FORSYTH COUNTY — Classrooms may not be filled with students, tests may not be administered, and lockers have all been emptied for the summer, but schools never really close, which means they need to stay clean.
“Now we can do jobs we couldn’t do while students were in class, but we have to get them done before August,” said Bill McKnight, facilities and operations director for Forsyth County Schools.
Principals don’t just lock the doors and wish the building well until August. The routine begins with a deep cleaning of every school.
“Our custodial staff goes into rooms, and a third of the rooms are stripped to get their floors waxed,” McKnight said. “All of the furniture has to go out into the hallway for the rooms to gets four-six coats.”
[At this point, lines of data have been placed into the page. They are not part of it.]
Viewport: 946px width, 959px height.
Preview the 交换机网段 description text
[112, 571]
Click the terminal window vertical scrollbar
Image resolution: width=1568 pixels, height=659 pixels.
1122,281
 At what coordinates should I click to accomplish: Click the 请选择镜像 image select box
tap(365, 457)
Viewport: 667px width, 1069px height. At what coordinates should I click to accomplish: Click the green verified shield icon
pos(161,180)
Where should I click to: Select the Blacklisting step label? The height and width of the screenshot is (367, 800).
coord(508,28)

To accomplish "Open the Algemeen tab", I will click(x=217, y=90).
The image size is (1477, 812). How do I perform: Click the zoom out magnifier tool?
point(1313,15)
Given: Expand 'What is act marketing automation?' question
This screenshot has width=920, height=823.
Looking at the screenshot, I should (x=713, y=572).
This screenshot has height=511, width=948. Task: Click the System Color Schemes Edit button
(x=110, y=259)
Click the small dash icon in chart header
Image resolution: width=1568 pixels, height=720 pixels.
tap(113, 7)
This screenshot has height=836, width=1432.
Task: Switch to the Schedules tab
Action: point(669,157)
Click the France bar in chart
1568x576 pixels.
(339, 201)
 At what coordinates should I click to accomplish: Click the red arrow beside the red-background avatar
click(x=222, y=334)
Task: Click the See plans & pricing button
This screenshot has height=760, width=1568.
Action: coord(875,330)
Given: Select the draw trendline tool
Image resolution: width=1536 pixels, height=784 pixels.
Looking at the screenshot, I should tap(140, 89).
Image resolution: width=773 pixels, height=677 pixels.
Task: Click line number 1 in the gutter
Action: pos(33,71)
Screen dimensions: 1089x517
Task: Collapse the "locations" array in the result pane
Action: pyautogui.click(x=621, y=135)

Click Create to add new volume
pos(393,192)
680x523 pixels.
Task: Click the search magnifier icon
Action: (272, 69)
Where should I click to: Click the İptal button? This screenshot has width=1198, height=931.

The other two-thirds of the rooms still see their furniture sit in the hallway while staff does a top scrubbing.
Custodians are assigned to a specific school throughout the year, and they don’t get summer off.
“We have more at the high schools because they’re bigger. It goes by having one per every 20,000-25,000 square feet,” he said. “So elementary schools may have four each, middle schools may have seven, and high schools may have as many as 10 or 11.”
This summer will see more than the typical threshold of cleaning duties, McKnight said, due to the myriad constructions projects about to take off or that have already broken ground.
McKnight said there are additions projects, HVAC replacements or new construction being played out at all public high schools except West Forsyth, as well as Riverwatch Middle, South Forsyth Middle, Daves Creek Elementary, Settles Bridge Elementary, Midway Elementary, North Forsyth Middle and Vickery Creek Middle.
A priority is to make sure a walkway is ready at North High by the time school opens. It will lead students from the front of the school to campus so they can avoid construction that will be ongoing for the next two years.
The county’s Parks and Rec department also uses many of the schools’ parking lots for their summer camps, he said.
“There’s no such thing as a closed up building at Forsyth County High Schools,” he said. “I’ve been here since 2003, and this summer may be the busiest we’ve had.”